What would you need from me so that you can succeed on this project? (i.e. time or resources)

Although these are self-reflection questions, they are also questions you can use in one-on-one conferencing with students. When this happens, your goal is to get to the root cause of the quitting. Is it fear or is it a realization that the work isn’t worth pursuing? Are they wanting to quit because they are behind and haven’t managed time wisely or have they made attempts and it’s simply not working?

Note, this is why I love design thinking. It helps students stay on track with their time and it build interdependency. And yet, even so, there will be times when your most self-directed, hardest working students will want to abandon a project because it actually isn’t working. And that’s okay. They need to learn when to quit.

I’ve created a downloadable resources with these reflections as well as the video I shared above. You can show the students the video and let them see where they are on the continuum. They can then fill out the reflection questions.

📥 Download the Failed Experiment Continuum and Reflection

What are your options when students aren’t finishing projects?

So, you’re at a point in a project where a student isn’t finishing the project. Here are a few options:

  1. Ask students to complete the projects on their own time. You might need to provide a time and place if they don’t have the resources at home.
  2. Excuse students from another assignment or project to give them extended time to finish this initial project. This is ideal for students who need to do a massive overhaul.
  3. Allow students to quit a project when it truly is a “failed experiment.” Help find ways for students in this place to succeed on another project.
  4. If the project is actually going well, you might need to affirm students and ask them to stick with their project and with their deadlines.
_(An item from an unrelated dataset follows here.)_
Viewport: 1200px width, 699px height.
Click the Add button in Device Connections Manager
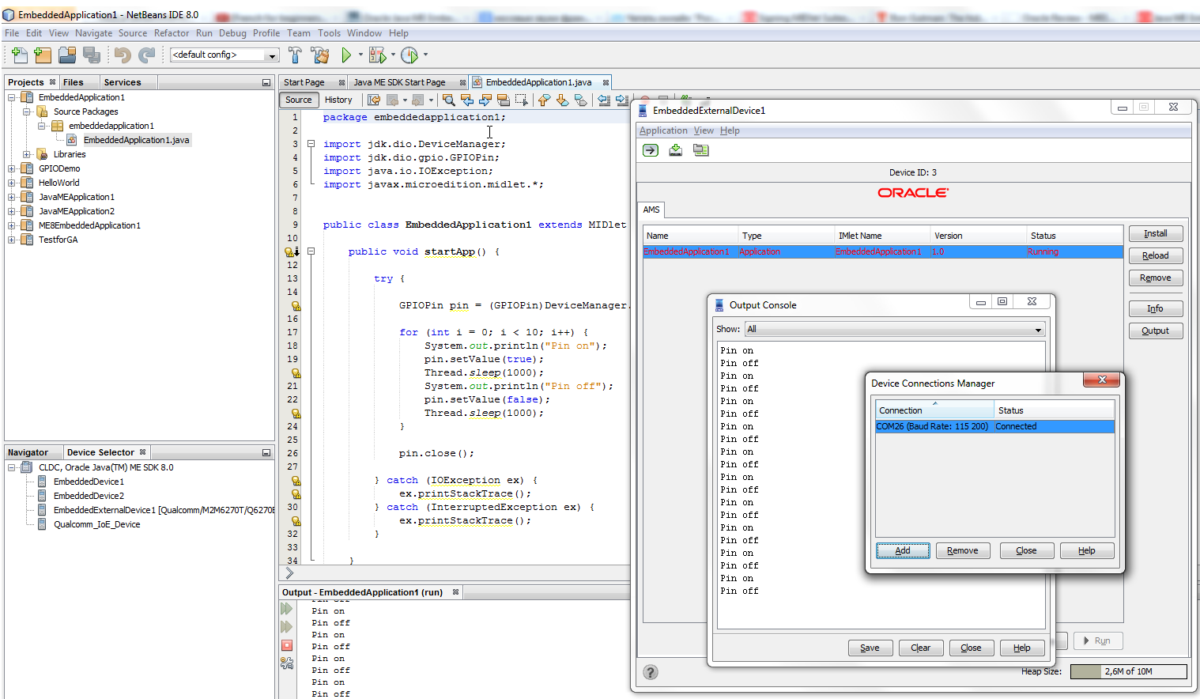point(902,551)
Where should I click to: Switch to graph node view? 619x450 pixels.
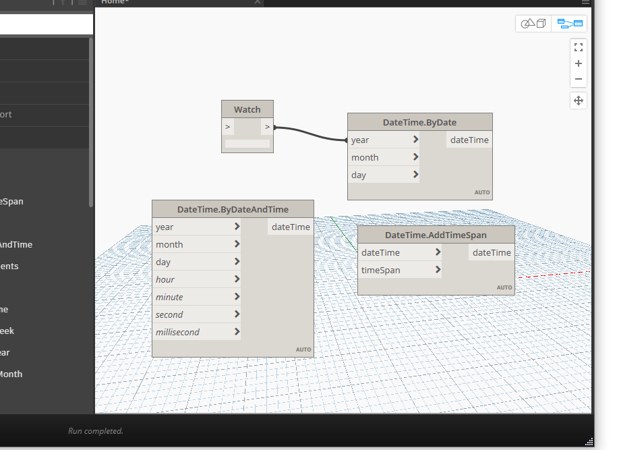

There’s an added layer with group projects, where different members might have different ideas around next steps. In these moments, you might need to meet with the small group and talk through the next steps together.

It also helps to take a preventative approach. When students use the LAUNCH Cycle as a creative framework within PBL, they have specific stages they go through, which minimizes some of the desire to quit out of project fatigue. They engage in project management, which reduces the likelihood of giving up because they are falling behind. Because they have a thorough ideation phase, they tend to have a solid idea that they don’t want to abandon. And because there is more ownership, there’s a desire to see it succeed.

Even then, there are times when students will need to let go of a project. And that’s okay. It’s part of what it means to be a maker. After all, a failed project does not mean a failure in learning. If we treat our failed projects as experiments, we can recognize that the goal is not a perfect finished product but rather the mastery of he learning targets that happens through the journey.